The p-rationality of a totally real abelian number field can be checked from the values $L(2-p,\chi )$ of Dirichlet L-functions, for all non-principal even Dirichlet characters associated to the field. Using this criterion and the properties of the generalized Bernoulli numbers, we study the p-rationality of $\mathbb{Q}{({\zeta }_{2l+1})}^{+}$, the maximal real subfield of $\mathbb{Q}({\zeta }_{2l+1})$, for Sophie Germain primes l and odd primes p that are primitive roots modulo l. We prove that $\mathbb{Q}{({\zeta }_{2l+1})}^{+}$ is p-rational for such pairs if $p<4l$. We also prove that the Siegel's heuristics on the equidistribution of the residues of Bernoulli numbers modulo p imply that $\mathbb{Q}{({\zeta }_{2l+1})}^{+}$ is p-rational for all but finitely many p that are primitive roots modulo l.

可以从值中检查完全实数阿贝尔数域的p 有理性$升(2-p,\chi )$狄利克雷L函数，适用于与该域相关的所有非主要甚至狄利克雷字符。
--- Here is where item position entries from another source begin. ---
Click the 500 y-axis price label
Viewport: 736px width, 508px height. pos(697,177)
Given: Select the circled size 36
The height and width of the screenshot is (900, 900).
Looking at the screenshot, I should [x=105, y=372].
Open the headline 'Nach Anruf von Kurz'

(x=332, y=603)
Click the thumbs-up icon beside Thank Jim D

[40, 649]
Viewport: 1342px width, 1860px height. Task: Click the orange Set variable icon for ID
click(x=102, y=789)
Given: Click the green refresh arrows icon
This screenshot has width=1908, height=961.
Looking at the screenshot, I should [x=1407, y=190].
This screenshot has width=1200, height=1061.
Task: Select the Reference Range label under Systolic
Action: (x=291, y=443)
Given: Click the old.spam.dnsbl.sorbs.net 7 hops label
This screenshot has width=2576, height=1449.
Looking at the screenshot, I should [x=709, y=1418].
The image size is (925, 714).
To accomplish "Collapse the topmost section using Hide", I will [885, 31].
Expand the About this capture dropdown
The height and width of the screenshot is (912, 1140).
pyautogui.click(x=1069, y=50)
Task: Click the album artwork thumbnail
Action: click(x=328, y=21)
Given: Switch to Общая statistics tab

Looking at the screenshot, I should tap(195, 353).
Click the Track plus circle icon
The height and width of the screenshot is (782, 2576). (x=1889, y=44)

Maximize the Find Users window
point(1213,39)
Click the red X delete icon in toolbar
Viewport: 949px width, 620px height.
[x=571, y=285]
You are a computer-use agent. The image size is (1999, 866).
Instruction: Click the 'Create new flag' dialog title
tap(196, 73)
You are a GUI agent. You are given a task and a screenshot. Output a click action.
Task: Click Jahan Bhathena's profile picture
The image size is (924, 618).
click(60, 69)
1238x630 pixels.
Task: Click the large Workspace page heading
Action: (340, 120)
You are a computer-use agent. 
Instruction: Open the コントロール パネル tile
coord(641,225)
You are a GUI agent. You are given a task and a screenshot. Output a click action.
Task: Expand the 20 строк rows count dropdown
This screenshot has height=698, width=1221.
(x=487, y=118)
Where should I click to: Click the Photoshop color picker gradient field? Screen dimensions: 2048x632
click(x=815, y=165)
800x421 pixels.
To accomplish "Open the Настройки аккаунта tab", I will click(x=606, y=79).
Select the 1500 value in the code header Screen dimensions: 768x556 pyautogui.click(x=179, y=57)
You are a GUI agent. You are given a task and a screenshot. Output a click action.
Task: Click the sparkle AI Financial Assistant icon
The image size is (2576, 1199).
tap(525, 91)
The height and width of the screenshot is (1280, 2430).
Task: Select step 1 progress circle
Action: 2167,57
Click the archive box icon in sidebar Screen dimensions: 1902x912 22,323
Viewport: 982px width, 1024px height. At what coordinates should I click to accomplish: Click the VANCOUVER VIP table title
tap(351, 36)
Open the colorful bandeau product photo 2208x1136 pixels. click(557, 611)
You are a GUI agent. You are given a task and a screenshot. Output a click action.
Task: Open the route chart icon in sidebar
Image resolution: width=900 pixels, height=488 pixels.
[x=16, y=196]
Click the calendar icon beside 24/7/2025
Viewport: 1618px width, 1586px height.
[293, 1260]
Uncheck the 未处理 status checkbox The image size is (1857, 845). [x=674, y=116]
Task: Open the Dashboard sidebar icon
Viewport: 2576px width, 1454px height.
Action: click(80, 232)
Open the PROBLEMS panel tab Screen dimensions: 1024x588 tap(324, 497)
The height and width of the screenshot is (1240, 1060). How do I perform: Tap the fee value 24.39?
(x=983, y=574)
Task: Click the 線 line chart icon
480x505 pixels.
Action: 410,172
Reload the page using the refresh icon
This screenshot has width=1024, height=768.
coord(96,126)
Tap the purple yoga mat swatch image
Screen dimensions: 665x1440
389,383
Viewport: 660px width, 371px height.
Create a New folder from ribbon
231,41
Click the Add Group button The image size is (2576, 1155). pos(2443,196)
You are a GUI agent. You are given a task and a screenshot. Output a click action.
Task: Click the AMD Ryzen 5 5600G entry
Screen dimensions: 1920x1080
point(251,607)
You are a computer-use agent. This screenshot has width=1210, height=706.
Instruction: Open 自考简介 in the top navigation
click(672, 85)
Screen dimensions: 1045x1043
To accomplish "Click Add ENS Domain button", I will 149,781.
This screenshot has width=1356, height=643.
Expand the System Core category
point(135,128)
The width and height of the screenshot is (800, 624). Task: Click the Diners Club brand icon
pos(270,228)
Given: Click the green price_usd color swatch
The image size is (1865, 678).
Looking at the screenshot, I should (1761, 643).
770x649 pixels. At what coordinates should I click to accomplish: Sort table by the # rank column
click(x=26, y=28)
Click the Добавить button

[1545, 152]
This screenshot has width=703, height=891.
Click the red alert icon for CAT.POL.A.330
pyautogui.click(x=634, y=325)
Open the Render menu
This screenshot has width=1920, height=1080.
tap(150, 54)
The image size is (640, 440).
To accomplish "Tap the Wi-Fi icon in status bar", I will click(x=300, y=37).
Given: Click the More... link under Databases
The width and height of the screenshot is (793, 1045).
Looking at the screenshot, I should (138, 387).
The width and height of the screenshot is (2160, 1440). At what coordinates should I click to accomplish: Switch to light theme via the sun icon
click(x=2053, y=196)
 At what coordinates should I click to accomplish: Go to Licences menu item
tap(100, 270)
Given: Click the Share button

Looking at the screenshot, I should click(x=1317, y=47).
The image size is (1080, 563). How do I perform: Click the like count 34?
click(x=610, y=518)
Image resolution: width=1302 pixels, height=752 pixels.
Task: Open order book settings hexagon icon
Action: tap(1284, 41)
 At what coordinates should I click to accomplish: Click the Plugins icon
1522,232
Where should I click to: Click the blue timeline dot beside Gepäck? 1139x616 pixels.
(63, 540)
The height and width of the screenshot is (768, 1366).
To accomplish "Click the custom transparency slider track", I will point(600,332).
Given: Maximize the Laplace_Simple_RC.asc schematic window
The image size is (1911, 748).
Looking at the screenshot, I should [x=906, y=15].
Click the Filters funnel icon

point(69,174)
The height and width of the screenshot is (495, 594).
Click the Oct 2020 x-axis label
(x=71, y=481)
使用这个标准和广义伯努利数的性质，我们研究了p 的合理性$\mathbb{问}{({\zeta }_{2升+1})}^{+}$, 的最大实子域 $\mathbb{问}({\zeta }_{2升+1})$, 对于 Sophie Germain 素数l和奇素数p是原始根模l。我们证明$\mathbb{问}{({\zeta }_{2升+1})}^{+}$对于这些对是p -有理的，如果$p<4升$. 我们还证明了关于以p为模的伯努利数的余数的等分布的 Siegel 启发式意味着$\mathbb{问}{({\zeta }_{2升+1})}^{+}$对于除有限多个p是原始根模l之外的所有p是p有理的。